The WHAT?
March 25, 2013 21 Comments
I admit I haven’t been paying much attention to the intellectual decline of my own country – I’m far too fascinated with the collapse of the one I’m actually living in – but I came home last night to an email urging me to vote online for the top British innovation. The sender wanted me to vote for Alan Turing and his glorious universal machine because …[drum roll]… it was about to get beaten into second place by the Mini.
Yes, the Mini. The cute little car, not the cute little dress, which frankly I think might have made for a more difficult choice. In the end, Turing won by a whisker, and I think the theoretical foundation for the digital computer is certainly a defensible proposition for Britain’s most innovative idea. But the Mini still came second. SECOND. Little things like the jet engine, holograms, MRI scanners, radar and splitting the atom came way down the list.
Just to make it even more perplexing, the Mallard came fifth. The Mallard, as you will know, given its apparent historical importance, is a steam locomotive, and the thing that apparently made it the fifth most innovative thing the British have done was that it was the fastest steam locomotive ever. Well, all due respect to it for that. But the thing is, the British invented the steam locomotive in the first place! They invented the steam engine that not only powered the Mallard but changed the face of human productivity. They even invented the passenger railway upon which the Mallard rode. How can the ability to do something incrementally better than its predecessors possibly be more innovative than inventing the thing in the first place? Yet as far as I can see, the steam engine didn’t even make it onto the list. [Edit: I now realize this is because the vote was for the best innovation in the past 100 years, so the steam engine, along with factories, iron ships, suspension bridges, etc. doesn’t count.] But hey, the clockwork radio and a better kind of vacuum cleaner were right up there alongside such irrelevant fripperies as penicillin, DNA and the world wide web, so the Mini had a run for its money.
It’s not the list itself that surprised me, though, it was the vote for the Mini, lovely as it is. What went through the minds of the people who voted for it? “Jeez, never mind antibiotics; where would humanity be without the Mini Cooper, huh?”
This sounds like a British government attempt to fly the flag, and somehow the flag always seems to end up hanging limply in the drizzling rain as a result. I’m not really into patriotism. We can only be judged on what we do ourselves, not what was done by people we just happen to have shared a landmass with. But is it any wonder that American presidents can give speeches extolling the virtues of great American inventions that weren’t actually American, if we don’t properly appreciate the significance of our own history? American kids get taught that America invented EVERYTHING, and here we are telling them they’re not entirely right, because they didn’t invent the Austin Mini, and we once invented something that was even slightly better than that. I realize the history of invention is complicated and that standing on the shoulders of giants often makes it difficult to pin down the origin of things. After all, who really invented television? John Logie Baird (Scottish)? He was the first to transmit pictures but we don’t use his system. We actually use (or rather used to use – how quaint; I’m getting old) scanning electron beams. The scanning part of the idea is American and the cathode ray tube that makes it possible was mostly developed in England but can be traced back to Geissler tubes, which are German. When it comes down to it, all inventions are products of HUMAN ingenuity, and it makes no real difference which country that human being comes from. But the Mini? Really? Are there genuinely people who think that’s the best my country could do? Is that what we want to tell the world? We invented a rather entertainingly small car?

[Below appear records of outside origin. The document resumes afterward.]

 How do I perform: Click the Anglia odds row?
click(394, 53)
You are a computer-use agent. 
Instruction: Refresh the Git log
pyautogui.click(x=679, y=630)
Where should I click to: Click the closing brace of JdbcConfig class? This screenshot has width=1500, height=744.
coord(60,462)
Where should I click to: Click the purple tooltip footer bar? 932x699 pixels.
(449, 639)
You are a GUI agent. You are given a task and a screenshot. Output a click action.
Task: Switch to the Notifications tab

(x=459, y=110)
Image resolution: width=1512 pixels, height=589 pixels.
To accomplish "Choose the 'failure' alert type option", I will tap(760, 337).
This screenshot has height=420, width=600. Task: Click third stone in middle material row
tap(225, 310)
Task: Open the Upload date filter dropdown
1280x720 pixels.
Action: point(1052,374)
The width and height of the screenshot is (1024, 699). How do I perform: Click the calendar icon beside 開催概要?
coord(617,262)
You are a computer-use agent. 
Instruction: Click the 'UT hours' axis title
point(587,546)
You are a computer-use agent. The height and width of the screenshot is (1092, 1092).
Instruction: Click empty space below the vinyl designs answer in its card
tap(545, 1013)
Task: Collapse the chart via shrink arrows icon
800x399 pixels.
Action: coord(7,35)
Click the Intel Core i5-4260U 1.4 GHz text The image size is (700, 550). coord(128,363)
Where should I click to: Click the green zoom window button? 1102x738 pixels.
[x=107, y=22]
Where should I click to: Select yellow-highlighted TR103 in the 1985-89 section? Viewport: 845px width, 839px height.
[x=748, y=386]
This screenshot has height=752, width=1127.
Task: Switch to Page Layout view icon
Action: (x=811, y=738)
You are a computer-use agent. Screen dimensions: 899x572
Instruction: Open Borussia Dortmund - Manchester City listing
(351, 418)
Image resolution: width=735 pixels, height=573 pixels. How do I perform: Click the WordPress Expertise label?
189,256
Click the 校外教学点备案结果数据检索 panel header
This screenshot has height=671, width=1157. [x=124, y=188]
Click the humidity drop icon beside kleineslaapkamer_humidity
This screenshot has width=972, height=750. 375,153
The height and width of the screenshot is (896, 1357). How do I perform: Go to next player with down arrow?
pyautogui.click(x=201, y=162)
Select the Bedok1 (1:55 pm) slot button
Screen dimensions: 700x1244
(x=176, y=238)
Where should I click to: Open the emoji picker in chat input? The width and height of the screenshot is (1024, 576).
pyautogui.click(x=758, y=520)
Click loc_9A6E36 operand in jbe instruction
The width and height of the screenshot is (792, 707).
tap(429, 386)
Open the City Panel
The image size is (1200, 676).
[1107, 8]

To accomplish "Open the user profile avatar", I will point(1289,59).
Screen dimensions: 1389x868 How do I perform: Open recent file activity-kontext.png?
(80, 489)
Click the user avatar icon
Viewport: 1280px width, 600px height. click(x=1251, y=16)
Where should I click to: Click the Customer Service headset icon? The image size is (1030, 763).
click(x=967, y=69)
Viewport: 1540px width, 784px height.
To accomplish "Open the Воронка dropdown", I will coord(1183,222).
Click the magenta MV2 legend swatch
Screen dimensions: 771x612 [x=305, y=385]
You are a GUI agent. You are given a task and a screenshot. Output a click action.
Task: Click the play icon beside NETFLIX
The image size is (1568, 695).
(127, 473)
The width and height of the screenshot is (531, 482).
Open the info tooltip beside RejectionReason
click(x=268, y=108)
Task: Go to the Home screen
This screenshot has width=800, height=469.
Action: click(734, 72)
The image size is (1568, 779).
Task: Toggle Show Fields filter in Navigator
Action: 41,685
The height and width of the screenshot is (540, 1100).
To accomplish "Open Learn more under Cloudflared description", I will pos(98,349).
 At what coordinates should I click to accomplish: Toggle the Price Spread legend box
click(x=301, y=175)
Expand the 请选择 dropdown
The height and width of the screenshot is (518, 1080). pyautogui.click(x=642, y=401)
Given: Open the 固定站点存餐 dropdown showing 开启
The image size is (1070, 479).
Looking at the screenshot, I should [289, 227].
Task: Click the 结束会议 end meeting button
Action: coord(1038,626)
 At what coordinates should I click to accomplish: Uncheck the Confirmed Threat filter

I should illustrate this post with something impressively industrial, but I don’t have any suitable photos to hand, so instead, here’s a picture of the PanSTARRS comet that I took a few days ago, for those of you who live in the land of my fathers – that small island of great inventors but incessant rain – who doubtless missed seeing it. I’m sure the cloudy skies encouraged the British interest in radio astronomy, though, and Jocelyn Bell’s discovery of pulsars came fourth, just above the Mallard!